Love knows not it's depths until separation

My grandmother died three years ago. Last night I had a dream about her. It wasn't really about her, but she was in it. There was nothing spectacular about the dream. She didn't have any profound message for me from the other side. My family and I were just having a visit with lots of food and lively conversation. In the dream we were all aware that grandma was dead and so having her with us was a real gift. We also knew it wouldn't last. We were each enjoying her so much. When we finished eating I had to leave. I don't know where I had to go, but I know I had to move on. It was so difficult for me to say goodbye because I knew once I did grandma would be gone again.

I woke for a moment, one of those brief interruptions to sleep I sometimes experience between dreams. Tears bedewed my face and pillow. I felt a little sad, but mostly I felt love. My whole body was radiating the deep love I feel for and from my grandma. It was a really sweet sensation. It was as though the love was too big to be contained and therefore leaked out as tears.

I've been having that experience more lately. Unexpected tears of joy and love. I was in Toronto visiting my family, and doing what I do most of the time I'm in Toronto, freezing my arse off in a hockey arena watching my nephews kick some serious hockey butt. In one game my younger nephew, Dana, was knocked to the ground. He stayed down for a while. I would have been more concerned if Dana wasn't prone to a little theatrics. But he was down long enough that when he got up, with the assistance of his coach, everyone in the ring cheered for him as he skated back to the bench. I unexpectedly burst into tears. Maybe I had been a little scared that something was wrong, and was shedding tears of relief. All I knew was that I felt overwhelmed with love, and my body couldn't contain it.

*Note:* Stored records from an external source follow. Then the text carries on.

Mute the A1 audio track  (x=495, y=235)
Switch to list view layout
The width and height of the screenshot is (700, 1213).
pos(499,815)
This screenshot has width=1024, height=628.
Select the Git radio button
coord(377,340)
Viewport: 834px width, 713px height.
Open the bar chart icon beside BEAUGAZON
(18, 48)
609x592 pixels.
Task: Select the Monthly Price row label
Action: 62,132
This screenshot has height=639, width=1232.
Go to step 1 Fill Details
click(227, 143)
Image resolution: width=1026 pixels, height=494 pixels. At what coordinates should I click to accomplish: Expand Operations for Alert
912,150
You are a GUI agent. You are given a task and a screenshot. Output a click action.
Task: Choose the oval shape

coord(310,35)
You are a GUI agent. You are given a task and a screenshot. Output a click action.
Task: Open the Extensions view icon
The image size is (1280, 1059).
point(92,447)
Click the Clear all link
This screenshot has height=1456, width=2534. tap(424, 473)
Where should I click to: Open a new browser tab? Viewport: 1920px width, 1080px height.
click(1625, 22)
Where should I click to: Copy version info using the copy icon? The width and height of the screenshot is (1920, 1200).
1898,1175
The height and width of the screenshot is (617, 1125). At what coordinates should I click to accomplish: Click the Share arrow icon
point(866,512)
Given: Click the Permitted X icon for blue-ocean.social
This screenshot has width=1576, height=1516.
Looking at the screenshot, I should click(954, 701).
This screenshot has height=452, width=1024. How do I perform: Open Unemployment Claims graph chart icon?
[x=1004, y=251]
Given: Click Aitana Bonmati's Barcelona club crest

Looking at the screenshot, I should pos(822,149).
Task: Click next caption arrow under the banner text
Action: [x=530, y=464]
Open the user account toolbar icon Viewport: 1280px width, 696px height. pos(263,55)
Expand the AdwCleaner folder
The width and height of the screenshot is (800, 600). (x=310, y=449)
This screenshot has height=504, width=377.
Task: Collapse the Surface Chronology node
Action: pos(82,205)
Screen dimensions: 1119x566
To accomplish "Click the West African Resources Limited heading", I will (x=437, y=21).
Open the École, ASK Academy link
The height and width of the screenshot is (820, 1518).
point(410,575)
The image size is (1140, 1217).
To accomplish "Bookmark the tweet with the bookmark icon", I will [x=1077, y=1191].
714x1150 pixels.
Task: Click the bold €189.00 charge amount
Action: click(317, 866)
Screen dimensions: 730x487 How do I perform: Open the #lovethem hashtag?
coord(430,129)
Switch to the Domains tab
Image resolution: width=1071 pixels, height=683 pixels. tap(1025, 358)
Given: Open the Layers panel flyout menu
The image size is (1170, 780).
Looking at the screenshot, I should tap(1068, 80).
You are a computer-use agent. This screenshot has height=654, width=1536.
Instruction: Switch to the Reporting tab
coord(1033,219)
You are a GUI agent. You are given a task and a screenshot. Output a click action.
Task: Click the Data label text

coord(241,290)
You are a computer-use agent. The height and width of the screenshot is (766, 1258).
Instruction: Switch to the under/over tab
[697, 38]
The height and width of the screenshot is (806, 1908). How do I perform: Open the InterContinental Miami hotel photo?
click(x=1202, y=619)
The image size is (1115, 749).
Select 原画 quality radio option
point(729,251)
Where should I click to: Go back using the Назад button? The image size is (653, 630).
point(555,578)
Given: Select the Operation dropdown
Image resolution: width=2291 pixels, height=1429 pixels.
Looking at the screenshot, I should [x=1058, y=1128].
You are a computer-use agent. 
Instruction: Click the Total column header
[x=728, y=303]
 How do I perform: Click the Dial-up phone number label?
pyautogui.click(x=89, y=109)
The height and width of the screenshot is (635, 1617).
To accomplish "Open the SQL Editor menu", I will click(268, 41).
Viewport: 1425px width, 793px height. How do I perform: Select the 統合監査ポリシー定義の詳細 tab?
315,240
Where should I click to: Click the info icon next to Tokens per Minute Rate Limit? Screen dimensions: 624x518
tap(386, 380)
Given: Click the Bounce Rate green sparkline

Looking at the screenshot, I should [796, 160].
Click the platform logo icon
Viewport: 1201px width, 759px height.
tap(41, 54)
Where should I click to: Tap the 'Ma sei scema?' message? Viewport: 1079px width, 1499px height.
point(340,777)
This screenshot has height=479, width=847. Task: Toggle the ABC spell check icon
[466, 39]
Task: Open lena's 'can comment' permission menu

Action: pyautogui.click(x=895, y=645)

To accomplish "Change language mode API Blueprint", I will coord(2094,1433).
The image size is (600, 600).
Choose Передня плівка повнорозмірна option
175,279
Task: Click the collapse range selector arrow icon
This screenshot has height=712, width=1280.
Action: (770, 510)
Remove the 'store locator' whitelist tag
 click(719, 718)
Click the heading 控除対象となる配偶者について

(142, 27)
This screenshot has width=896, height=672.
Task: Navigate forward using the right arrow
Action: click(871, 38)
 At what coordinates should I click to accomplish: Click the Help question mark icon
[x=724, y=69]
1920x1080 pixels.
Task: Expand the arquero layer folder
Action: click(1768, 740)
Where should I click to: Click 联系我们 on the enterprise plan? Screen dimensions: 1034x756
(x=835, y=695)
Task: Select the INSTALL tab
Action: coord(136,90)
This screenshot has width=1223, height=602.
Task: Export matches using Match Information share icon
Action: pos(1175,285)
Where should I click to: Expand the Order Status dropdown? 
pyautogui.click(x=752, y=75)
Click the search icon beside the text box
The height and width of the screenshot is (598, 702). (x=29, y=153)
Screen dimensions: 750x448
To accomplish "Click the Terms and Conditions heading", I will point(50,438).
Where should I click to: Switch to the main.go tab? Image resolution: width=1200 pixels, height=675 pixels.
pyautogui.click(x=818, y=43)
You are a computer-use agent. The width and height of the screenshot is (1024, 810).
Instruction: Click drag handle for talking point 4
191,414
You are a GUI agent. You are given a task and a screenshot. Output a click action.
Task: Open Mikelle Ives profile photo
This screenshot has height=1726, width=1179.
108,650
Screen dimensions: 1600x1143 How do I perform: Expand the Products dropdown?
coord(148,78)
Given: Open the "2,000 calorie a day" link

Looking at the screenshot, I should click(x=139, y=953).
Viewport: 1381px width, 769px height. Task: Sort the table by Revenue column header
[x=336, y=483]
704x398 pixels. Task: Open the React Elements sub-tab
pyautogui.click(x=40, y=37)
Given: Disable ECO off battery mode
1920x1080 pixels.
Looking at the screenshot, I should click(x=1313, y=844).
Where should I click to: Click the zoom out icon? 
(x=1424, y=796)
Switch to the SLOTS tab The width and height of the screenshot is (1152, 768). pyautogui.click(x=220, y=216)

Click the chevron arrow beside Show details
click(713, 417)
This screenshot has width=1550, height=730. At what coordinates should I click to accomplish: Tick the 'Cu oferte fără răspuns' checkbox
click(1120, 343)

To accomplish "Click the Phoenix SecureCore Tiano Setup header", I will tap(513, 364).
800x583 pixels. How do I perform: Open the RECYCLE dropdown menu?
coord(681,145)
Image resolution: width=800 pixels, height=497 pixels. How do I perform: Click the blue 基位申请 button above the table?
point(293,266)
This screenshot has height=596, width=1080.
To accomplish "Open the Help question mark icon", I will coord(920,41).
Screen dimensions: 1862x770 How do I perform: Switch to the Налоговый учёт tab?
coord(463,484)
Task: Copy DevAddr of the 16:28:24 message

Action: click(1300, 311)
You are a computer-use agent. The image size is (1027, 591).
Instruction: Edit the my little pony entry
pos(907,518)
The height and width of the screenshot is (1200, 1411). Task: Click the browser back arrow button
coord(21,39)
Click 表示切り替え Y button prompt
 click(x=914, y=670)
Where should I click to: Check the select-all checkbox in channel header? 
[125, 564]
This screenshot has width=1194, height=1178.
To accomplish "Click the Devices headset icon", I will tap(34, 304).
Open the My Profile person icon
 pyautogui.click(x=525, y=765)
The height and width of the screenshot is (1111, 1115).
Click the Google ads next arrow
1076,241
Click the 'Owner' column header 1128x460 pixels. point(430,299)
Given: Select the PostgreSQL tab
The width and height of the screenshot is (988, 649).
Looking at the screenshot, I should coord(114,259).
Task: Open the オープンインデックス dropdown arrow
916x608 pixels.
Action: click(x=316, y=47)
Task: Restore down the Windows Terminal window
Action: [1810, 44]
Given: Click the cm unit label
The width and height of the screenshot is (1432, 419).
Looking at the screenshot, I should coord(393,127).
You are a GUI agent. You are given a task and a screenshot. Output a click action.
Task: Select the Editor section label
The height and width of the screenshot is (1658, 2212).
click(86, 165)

A few days later I was dropping my older nephew off at school. He's in high school now and I keep waiting for the day when it will be totally uncool to be seen with his aunt. Luckily we aren't there yet. I dropped him off right in front of his school and he gave me a hug and a kiss goodbye. No big deal right? So, why did I sob when the school door shut behind him?

The Persian poet, Hafiz, wrote "And ever has it been known that love knows not its own depth until the hour of separation." Perhaps that is what is happening to me. I'm feeling my love so deeply for my grandma because we are separated by life and death, and from my nephews I'm separated by time and thousands of miles. Each year we are apart I feel my love grow stronger.